Assassinato de cantor pelo Talibã revive proibição da música no Afeganistão
O afegão Fawad Andarabi, músico conhecido no Vale do Andarabi, localizado na região montanhosa do Panjshir, foi arrastado para fora de sua casa pelos combatentes e morto a tiros
© Reprodução / YouTube
Mundo Afeganistão
GUARULHOS, SP (FOLHAPRESS) - O assassinato de um cantor folclórico afegão por combatentes do Talibã na última sexta-feira (27) aumentou os temores de que o grupo fundamentalista replique no país as mesmas práticas que implementou à força quando esteve no poder pela primeira vez, de 1996 a 2001–entre elas, a proibição das músicas tradicionais.
O afegão Fawad Andarabi, músico conhecido no Vale do Andarabi, localizado na região montanhosa do Panjshir, onde reside um núcleo de resistência contra os talibãs, foi arrastado para fora de sua casa pelos combatentes e morto a tiros. A informação foi confirmada inicialmente pela Associated Press.
A família do músico disse que o grupo atirou em Fawad poucos dias após terem revistado sua casa e bebido chá com ele. "Ele era inocente, um cantor que só estava entretendo as pessoas", disse seu filho, Jawad, à AP. "Eles atiraram na cabeça dele."
O ex-ministro afegão do Interior Masud Andarabi, que é da mesma região que o músico, também confirmou o caso em uma rede social. "A brutalidade do Talibã continua em Andarabi. Eles mataram brutalmente o cantor folclórico Fawad Andarabi, que simplesmente estava trazendo alegria para este vale e para seu povo", escreveu. "Como ele cantava, 'nosso belo vale, a terra dos nossos antepassados' não se submeterá à brutalidade talibã."
Em um vídeo, é possível ver Fawad tocando e cantando rodeado por outras pessoas na região cercada por montanhas. O afegão tocava ghichak, um tipo de alaúde, e cantava canções tradicionais sobre seu local e seu povo. O folclore é um dos principais tipos de música regional no Afeganistão.
O porta-voz do Talibã, Zabihullah Mujahid, disse que o grupo investigaria o assassinato, mas não deu mais detalhes. O episódio violento, porém, ampliou os indícios do tipo de imposição que o grupo fundamentalista pode fazer e a descrença nas tentativas de imprimir uma suposta moderação.
Na última semana, em entrevista ao jornal americano New York Times, Mujahid negou que o grupo esteja perseguindo opositores, mulheres e afegãos que colaboraram com as tropas americanas ao longo das duas décadas em que elas permaneceram no país.

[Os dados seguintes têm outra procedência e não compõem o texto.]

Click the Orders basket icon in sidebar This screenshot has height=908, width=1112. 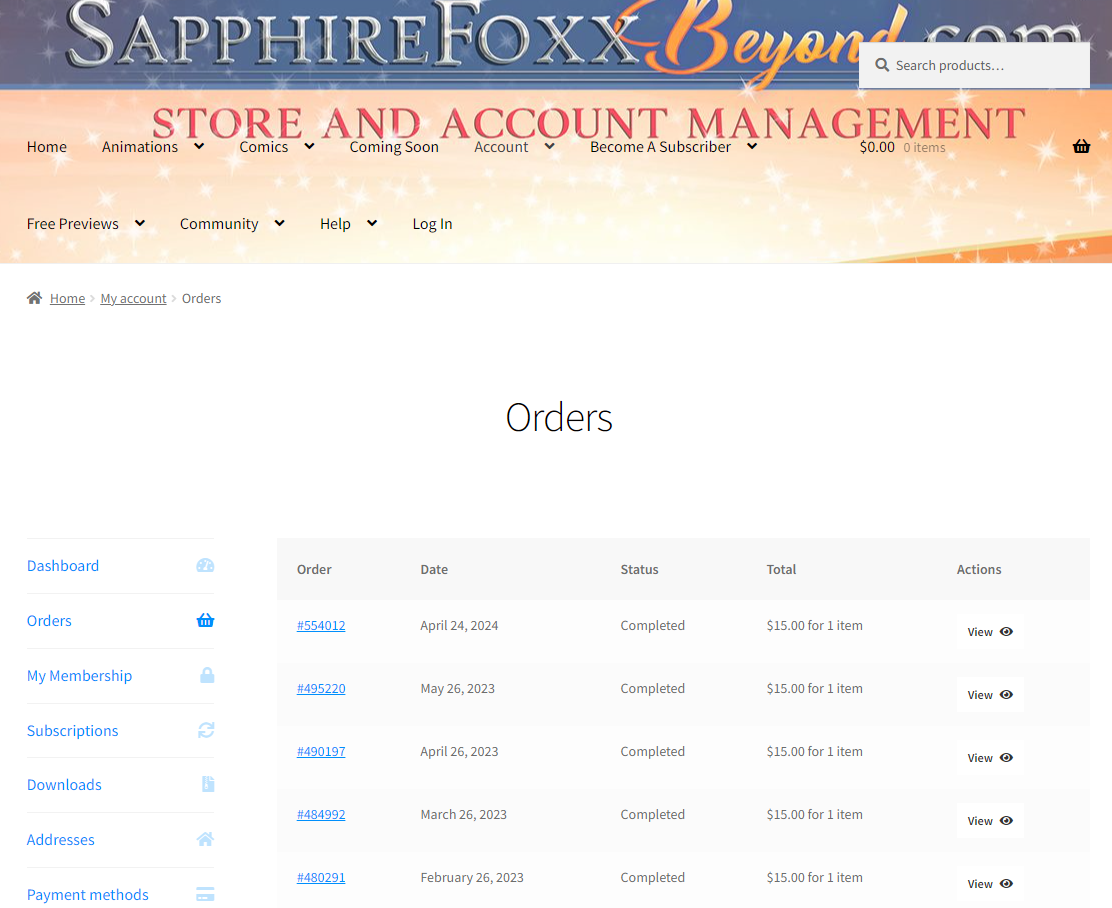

Mas cravou um objetivo: a música não será permitida em público.
"A música é proibida no islã", disse. "Mas esperamos que possamos persuadir as pessoas a não fazer essas coisas, em vez de pressioná-las."
Na década de 1990, o Talibã permitiu o canto religioso, mas baniu outros tipos de música porque eram vistos como distrações aos estudos islâmicos e podiam encorajar comportamentos impuros. Oficiais talibãs chegaram a destruir instrumentos e quebrar fitas.
A relatora especial das Nações Unidas para direitos culturais, Karima Bennoune, disse ter grande preocupação com o assassinato de Fawad. Antes mesmo do episódio, ela já vinha alertando para o que chama de um possível "desastre cultural" no Afeganistão após a tomada do poder pelo Talibã no último dia 15.
"É deplorável que o mundo tenha abandonado o Afeganistão com um grupo fundamentalista como o Talibã, cujo históprico catastrófico de direitos humaos, incluindo a prática do apartheid de gênero, o uso de punições cruéis e a destruição sistemática do patrimônio cultural, está bem documentado", disse em comunicado recente.
A época em que o grupo esteve no poder, há mais de 20 anos, é lembrada, entre outras coisas, pela destruição do patrimônio cultural afegão, algo que se teme repetir agora. Perseguidos, muitos artesãos se refugiaram em países como o Paquistão e o Irã.
Como parte de uma tentativa pouco creditada de demonstrar tolerância, o Talibã também anunciou no domingo (29) que autorizará a presença de mulheres nas universidades –desde que separadas dos homens. A mudança de atitude é vista com ceticismo e contrariada por relatos de estudantes afegãs.
O grupo fundamentalista retomou o poder há pouco mais de duas semanas, após ter início a retirada das tropas americanas do país, processo que foi concluído nesta segunda (30). Além do temor da violência do Talibã, afegãos também temem possíveis ataques do Estado Islâmico, que têm um ramo afegão, o EI-K. O grupo terrorista, opositor dos talibãs, realizou um ataque que deixou cerca de 200 mortos na última semana.